INDEPENDENT NEWS

Marc Grossman Interview by BBC 'Today' Radio

Published: Mon 3 Mar 2003 11:25 AM
Interview by BBC 'Today' Radio
Marc Grossman, Under Secretary for Political Affairs
Brussels, Belgium February 27, 2003
QUESTION: Well one of George Bush s senior Government representatives Marc Grossman is in Europe trying to win over the sceptics, he s one of the most senior diplomats in the Administration. I asked him if he s worried about the damage that would do (indistinct) would be done to the United Nations if America does prosecute this war without the UN having agreed on a second resolution.
UNDER SECRETARY GROSSMAN: It s worth stepping back I think first to remember that we are not interested in going to war. We re interested in disarming Saddam and our view is that the logic of UN Security Council Resolution 1441 was that if the international community would stay united and follow up the return of inspectors with a real military option that Saddam would disarm. Unfortunately others have fallen off that logic and I would say, Sir, that the real threat to the United Nations is exactly the opposite, which is if the United Nations continues to do nothing then that is the real danger to the system of international security that we ve relied on now for fifty years.
QUESTION: But if it s the will of the United Nations that there should be a second resolution and if the United Nations says, when it comes to the vote, we will not support this second resolution the United States is effectively saying we are the, not only the great, greatest super power in the world but we are the only authority in the world.

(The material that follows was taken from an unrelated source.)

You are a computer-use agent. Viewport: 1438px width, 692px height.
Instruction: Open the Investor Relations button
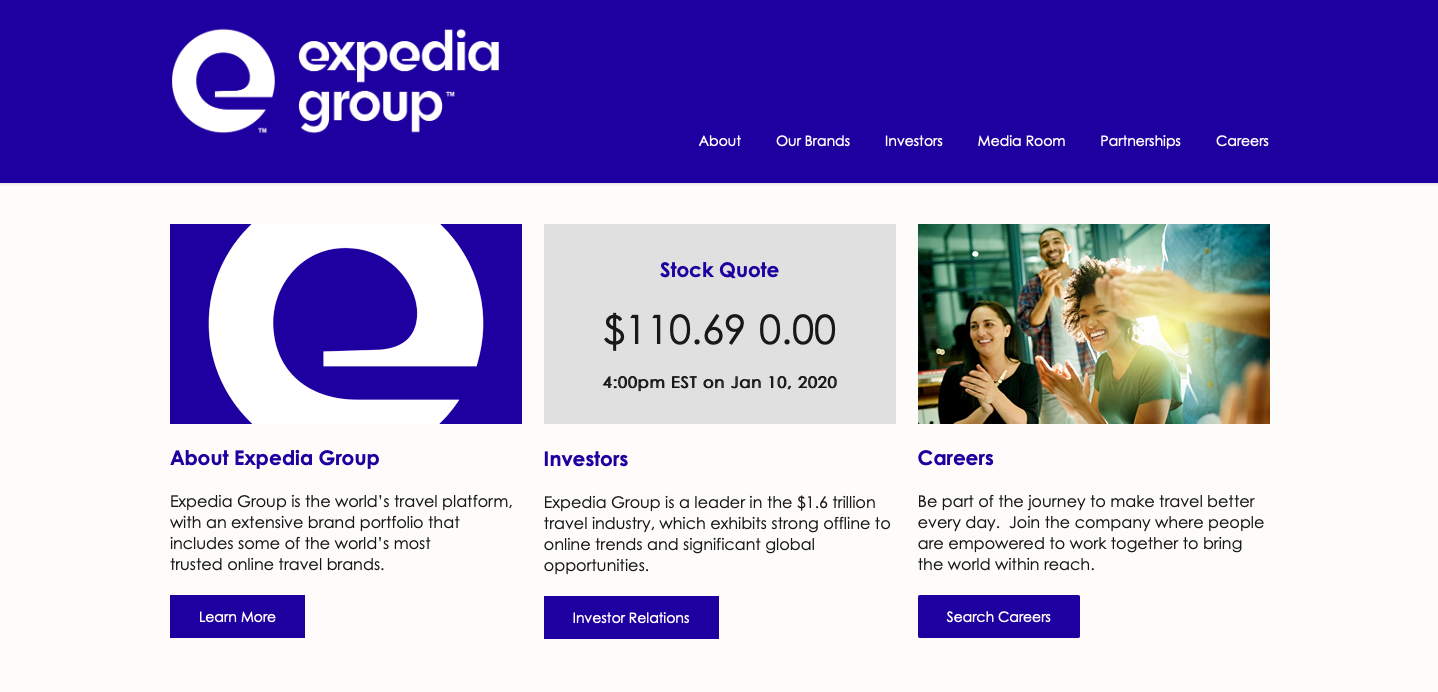click(x=631, y=618)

UNDER SECRETARY GROSSMAN: We re very far from alone in this, Sir. There is a coalition in this world ready to carry out the Security Council s requirements in Security Council Resolution 1441 and the sixteen resolutions before that.
QUESTION: But you know and I know that the United States is not going to march back down the hill those two hundred thousand odd men with all the equipment that they have in The Gulf. And we both know and everybody in the world knows that this war is going to happen with or without the United Nations, that s the bottom line isn t it?
UNDER SECRETARY GROSSMAN: I don t think so. With respect, again I believe the logic of Security Council Resolution 1441, which after all passed fifteen to nothing, was that a united Security Council got inspectors back into Iraq. And the purpose of inspections was not for people to go around and be detectives, they were really to be disarmament teams. And we felt that the logic then of a military build up is what would convince Saddam Hussein that it was time to disarm. This is his responsibility to disarm; it s not the responsibility of inspectors to kind of hunt and peck all over Iraq.
QUESTION: That argument hasn t persuaded many people in the world, it hasn t persuaded a very large section of the MPs in the British Parliament. How sympathetic are you to the plight that Tony Blair is now facing with a hundred and twenty-two of his backbenchers having voted against him?
UNDER SECRETARY GROSSMAN: Well obviously it wouldn t be for me to talk about British politics. We ve certainly appreciated all of the support that Prime Minister Blair and the British Government have given to us but I think maybe this is a place where more information and more argument really would be very effective. I was looking at your website this morning, the BBC News website, and you ve got there a list of the outstanding questions and it seems to me that if people look at those questions and we need to return to the logic of 1441, which was that a military build up would be what was required to get Saddam to disarm.
QUESTION: But you do appreciate that Tony Blair has a problem?
UNDER SECRETARY GROSSMAN: Every democratic, every leader in every democratic country has to convince people that it s time to move forward. President Bush gave a speech last night to the American people trying to do the same thing. We live in democracies, that s what makes us so powerful.
QUESTION: But you re going to do it anyway.
UNDER SECRETARY GROSSMAN: Well I don t think so Sir, I think that s a, that s really an unfair way to put it.